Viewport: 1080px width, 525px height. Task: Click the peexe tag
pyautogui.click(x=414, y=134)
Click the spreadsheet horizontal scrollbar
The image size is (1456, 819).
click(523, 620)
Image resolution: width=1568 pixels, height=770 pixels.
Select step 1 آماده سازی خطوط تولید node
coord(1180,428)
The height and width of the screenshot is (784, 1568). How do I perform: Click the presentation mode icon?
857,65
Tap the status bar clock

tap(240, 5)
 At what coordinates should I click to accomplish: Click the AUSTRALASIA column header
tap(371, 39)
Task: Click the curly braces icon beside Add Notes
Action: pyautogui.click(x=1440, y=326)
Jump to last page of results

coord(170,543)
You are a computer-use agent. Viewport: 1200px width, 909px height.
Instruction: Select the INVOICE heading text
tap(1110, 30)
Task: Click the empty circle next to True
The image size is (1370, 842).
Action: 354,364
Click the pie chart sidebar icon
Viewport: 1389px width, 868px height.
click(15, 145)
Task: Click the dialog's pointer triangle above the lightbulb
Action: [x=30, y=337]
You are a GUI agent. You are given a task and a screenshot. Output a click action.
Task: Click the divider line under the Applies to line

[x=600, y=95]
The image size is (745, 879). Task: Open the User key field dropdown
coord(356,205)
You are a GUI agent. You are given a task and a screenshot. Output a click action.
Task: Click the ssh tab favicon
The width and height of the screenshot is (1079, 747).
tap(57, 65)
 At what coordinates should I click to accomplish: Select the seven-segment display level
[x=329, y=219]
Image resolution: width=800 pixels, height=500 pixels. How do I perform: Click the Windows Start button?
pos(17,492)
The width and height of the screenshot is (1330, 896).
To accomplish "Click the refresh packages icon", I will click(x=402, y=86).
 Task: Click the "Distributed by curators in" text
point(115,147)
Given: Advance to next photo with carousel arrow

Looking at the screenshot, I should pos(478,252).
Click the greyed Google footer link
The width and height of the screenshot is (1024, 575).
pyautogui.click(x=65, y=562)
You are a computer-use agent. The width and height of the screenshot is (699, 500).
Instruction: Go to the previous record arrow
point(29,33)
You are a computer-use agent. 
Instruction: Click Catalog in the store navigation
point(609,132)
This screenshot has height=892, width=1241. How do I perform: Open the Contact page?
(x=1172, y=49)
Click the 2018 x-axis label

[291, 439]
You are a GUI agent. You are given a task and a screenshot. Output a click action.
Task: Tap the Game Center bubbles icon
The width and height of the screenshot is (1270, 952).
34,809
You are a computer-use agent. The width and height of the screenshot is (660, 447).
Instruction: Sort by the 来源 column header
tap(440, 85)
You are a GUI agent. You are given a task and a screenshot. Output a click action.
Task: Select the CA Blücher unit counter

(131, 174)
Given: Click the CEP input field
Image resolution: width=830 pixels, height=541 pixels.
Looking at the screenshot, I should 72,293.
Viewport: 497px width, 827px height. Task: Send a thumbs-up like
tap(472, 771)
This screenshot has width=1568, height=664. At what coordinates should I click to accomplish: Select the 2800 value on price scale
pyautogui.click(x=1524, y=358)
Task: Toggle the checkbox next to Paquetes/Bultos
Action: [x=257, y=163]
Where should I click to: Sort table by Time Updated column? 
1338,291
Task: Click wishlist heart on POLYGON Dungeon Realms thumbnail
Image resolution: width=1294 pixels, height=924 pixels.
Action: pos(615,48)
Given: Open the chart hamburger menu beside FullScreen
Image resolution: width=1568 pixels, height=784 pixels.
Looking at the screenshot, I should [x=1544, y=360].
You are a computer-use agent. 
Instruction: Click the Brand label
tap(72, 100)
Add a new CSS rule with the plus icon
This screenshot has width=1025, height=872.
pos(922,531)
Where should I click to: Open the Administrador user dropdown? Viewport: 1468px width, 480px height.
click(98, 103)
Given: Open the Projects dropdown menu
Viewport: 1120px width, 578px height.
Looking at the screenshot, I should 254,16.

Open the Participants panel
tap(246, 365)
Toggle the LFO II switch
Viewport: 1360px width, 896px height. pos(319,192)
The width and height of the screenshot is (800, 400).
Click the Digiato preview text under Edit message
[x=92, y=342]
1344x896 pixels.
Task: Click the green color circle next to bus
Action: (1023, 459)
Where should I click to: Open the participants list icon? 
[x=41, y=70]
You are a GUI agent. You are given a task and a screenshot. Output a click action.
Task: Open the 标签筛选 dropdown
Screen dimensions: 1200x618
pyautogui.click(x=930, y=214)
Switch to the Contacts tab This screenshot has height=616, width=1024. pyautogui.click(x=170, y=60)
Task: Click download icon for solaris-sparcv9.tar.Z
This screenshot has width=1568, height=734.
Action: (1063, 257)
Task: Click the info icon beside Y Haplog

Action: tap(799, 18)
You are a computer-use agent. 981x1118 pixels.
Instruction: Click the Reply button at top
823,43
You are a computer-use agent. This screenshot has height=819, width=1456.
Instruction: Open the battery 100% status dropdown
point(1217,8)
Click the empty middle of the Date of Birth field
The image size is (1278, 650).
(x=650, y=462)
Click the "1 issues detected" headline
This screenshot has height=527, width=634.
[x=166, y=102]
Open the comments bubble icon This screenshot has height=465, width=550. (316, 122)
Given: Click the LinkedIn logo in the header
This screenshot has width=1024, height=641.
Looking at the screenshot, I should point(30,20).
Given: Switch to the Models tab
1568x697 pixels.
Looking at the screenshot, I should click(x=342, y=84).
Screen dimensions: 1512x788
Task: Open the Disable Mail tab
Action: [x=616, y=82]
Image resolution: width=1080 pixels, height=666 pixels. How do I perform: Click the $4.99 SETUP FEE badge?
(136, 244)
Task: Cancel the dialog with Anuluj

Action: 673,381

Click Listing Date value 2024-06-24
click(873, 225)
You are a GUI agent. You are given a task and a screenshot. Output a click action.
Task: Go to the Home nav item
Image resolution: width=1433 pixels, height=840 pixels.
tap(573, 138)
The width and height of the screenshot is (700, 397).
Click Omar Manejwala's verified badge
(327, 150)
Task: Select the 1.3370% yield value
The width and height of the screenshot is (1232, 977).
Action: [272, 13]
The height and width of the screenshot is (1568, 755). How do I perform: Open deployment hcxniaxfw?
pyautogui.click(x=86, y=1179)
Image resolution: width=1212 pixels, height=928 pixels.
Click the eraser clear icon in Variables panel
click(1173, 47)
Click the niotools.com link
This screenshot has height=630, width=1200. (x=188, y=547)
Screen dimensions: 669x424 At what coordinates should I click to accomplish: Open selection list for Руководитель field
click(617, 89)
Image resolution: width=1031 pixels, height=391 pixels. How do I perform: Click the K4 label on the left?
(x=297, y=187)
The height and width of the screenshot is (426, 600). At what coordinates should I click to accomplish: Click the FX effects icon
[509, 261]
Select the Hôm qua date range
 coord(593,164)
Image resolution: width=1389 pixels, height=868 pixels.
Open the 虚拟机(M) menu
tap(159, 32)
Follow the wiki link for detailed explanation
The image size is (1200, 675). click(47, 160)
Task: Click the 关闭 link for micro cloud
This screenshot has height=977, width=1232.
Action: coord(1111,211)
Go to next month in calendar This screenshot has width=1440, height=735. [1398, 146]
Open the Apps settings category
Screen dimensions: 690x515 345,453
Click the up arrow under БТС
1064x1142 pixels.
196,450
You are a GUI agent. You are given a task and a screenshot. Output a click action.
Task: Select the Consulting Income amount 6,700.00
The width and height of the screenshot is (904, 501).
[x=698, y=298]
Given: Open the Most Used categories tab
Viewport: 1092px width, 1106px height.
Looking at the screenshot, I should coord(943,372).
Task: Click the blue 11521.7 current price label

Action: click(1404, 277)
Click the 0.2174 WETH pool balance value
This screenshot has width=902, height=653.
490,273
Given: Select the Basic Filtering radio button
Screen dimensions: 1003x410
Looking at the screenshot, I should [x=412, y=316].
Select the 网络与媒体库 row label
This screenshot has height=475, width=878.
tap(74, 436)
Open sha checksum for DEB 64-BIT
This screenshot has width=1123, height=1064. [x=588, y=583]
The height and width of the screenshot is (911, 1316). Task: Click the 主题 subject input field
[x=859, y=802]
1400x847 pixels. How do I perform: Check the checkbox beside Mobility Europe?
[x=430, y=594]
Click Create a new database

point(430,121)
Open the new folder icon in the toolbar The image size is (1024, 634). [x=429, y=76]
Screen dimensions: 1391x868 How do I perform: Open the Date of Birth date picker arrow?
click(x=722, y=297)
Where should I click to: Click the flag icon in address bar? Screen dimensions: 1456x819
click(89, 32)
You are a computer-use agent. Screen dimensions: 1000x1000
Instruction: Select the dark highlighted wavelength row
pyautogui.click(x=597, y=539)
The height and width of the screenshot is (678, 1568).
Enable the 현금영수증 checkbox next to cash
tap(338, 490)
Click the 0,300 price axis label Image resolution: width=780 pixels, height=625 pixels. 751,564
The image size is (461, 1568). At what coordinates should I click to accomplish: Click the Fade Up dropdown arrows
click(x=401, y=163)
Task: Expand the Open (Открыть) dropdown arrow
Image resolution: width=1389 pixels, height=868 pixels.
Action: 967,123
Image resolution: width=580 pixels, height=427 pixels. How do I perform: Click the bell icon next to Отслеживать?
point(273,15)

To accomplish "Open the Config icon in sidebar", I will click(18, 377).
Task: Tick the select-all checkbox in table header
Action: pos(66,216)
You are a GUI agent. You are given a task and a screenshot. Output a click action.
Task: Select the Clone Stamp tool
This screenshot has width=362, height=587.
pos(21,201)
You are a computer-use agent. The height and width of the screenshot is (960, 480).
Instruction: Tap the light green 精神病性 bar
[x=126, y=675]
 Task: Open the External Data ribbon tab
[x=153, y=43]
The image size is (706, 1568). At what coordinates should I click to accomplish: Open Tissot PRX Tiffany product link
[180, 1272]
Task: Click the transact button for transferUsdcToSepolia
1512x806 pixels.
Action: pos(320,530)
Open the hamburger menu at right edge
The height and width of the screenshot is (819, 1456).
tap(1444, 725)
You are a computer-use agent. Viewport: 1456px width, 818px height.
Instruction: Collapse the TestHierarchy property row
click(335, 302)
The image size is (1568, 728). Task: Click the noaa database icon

....

## [Objective]
Rewrite every row from the first one down to the line containing "tap(57, 65)", swapping "clock" for "time" and leaving everything else as it is.

## [The solution]
Viewport: 1080px width, 525px height. Task: Click the peexe tag
pyautogui.click(x=414, y=134)
Click the spreadsheet horizontal scrollbar
The image size is (1456, 819).
click(523, 620)
Image resolution: width=1568 pixels, height=770 pixels.
Select step 1 آماده سازی خطوط تولید node
coord(1180,428)
The height and width of the screenshot is (784, 1568). How do I perform: Click the presentation mode icon?
857,65
Tap the status bar time

tap(240, 5)
 At what coordinates should I click to accomplish: Click the AUSTRALASIA column header
tap(371, 39)
Task: Click the curly braces icon beside Add Notes
Action: pyautogui.click(x=1440, y=326)
Jump to last page of results

coord(170,543)
You are a computer-use agent. Viewport: 1200px width, 909px height.
Instruction: Select the INVOICE heading text
tap(1110, 30)
Task: Click the empty circle next to True
The image size is (1370, 842).
Action: 354,364
Click the pie chart sidebar icon
Viewport: 1389px width, 868px height.
click(15, 145)
Task: Click the dialog's pointer triangle above the lightbulb
Action: [x=30, y=337]
You are a GUI agent. You are given a task and a screenshot. Output a click action.
Task: Click the divider line under the Applies to line

[x=600, y=95]
The image size is (745, 879). Task: Open the User key field dropdown
coord(356,205)
You are a GUI agent. You are given a task and a screenshot. Output a click action.
Task: Click the ssh tab favicon
The width and height of the screenshot is (1079, 747).
tap(57, 65)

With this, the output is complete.